WHY DID rising population stimulate economic
activity in parts of Europe?
WHY WAS China’s position as the world’s richest
economy threatened in the late eighteenth century?
HOW DID British exploitation affect India’s
economy?
HOW DID imperial expansion stimulate economic
activity?
RISE IN GLOBAL POPULATION
China: population doubled between 1700 and 1800.
Europe: population doubled between 1700and 1800.
Americas: population increased six times.
Ottoman and Persian empires remained static.
URBANIZATION
More people moved to cities.
London grew to 1 million; Paris had 500,000; Amsterdam had 200,000.
Americas, especially in the Spanish Americas, developed significant towns and cities.
REASONS: BETTER MEDICAL CARE AND
EVOLUTION OF CERTAIN DISEASES
Western medicine remained mired in ignorance, but did develop cures/prevention
for scurvy and smallpox.
Plague becomes less virulent of its own accord.
Also better nutrition and an improved food supply
ACCESS TO RESOURCES
Europe’s situation was unique: with access to varieties of foods and different
climates around the globe a revolution in human cuisine was possible.
Centers in Madrid, London, Amsterdam, and Paris now collected, catalogued, and
experimented with different types and varieties of plants.
From these centers, new types of ventures could be tried in the far-flung empires of
Europe.
DEVELOPMENT OF WORLD EMPIRES
Creation of new sources of raw materials
Coffee could now be grown in Java, thus breaking the Arabian monopoly.
Tea could be grown in India, thus Britain could enjoy its national drink grown within its
own empire.
Australia began to be developed to increase the availability of wool for British textile
factories.
Control over Trade
The development of commercial empires meant a shift and
an expansion in the control of global trade.
European control over the Americas gave it tremendous
access to the resources produced there: sugar, tobacco,
timber, furs, gold, silver, etc.
Dutch monopoly of trade with Japan: advantage in the silver
market
British dominance in India: control over revenues, cheap
labor, and a vast market
French, English, and Venetian merchants took control over
Ottoman trade and markets.
NEW TECHNOLOGIES
Development, first by Britain, of steam power for
textile, ceramic, and mining industries
Production of manufactured goods is faster, cheaper,
and often better
WHY NOT CHINA?
For centuries, the world economic superpower
Huge, cheap labor force
Enormous internal market
The “high-level equilibrium trap”
No ability to increase output
No incentive to innovate (develop new technologies)
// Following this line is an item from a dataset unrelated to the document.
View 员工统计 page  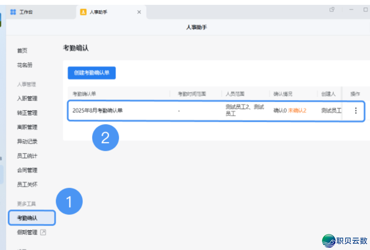(x=27, y=156)
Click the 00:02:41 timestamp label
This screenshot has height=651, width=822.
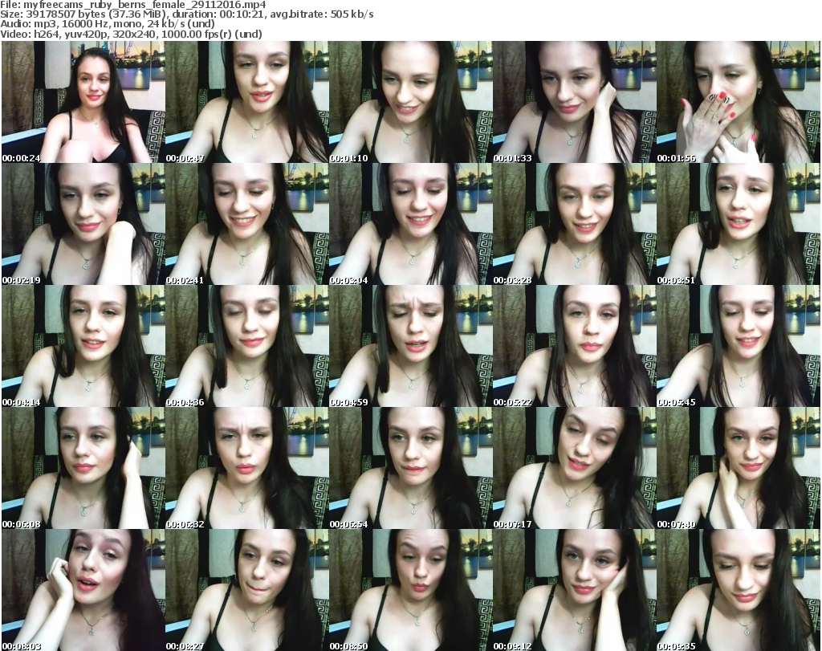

Europeans could now produce their own products.
Tea, silk, ceramics, etc.
Importation of opium into China by Britain, America, and other
European powers
Millions of opium addicts led to a debilitated workforce, drain of
money.
Control over the Americas and global trade gave Europeans, especially Britain, an
edge that it had never had before. The economies of Asia were now slipping or
had slipped well behind.
TODAY’S QUESTION
Is unlimited growth possible?
Consider
The eighteenth century was not the only one driven by growth: the global
capitalist economy has ever since been built on continued growth.
Some have worried about infinite growth in a finite world, and called for either
sustainable growth or economic stasis.
Others point out that basic commodities have become steadily cheaper since
1800, and claim market mechanisms will always find replacement resources
(solar for hydrocarbon fuels, for example) and production techniques.
Is unlimited growth possible indefinitely into the future?
Or will the global economy face a crisis of diminishing resources?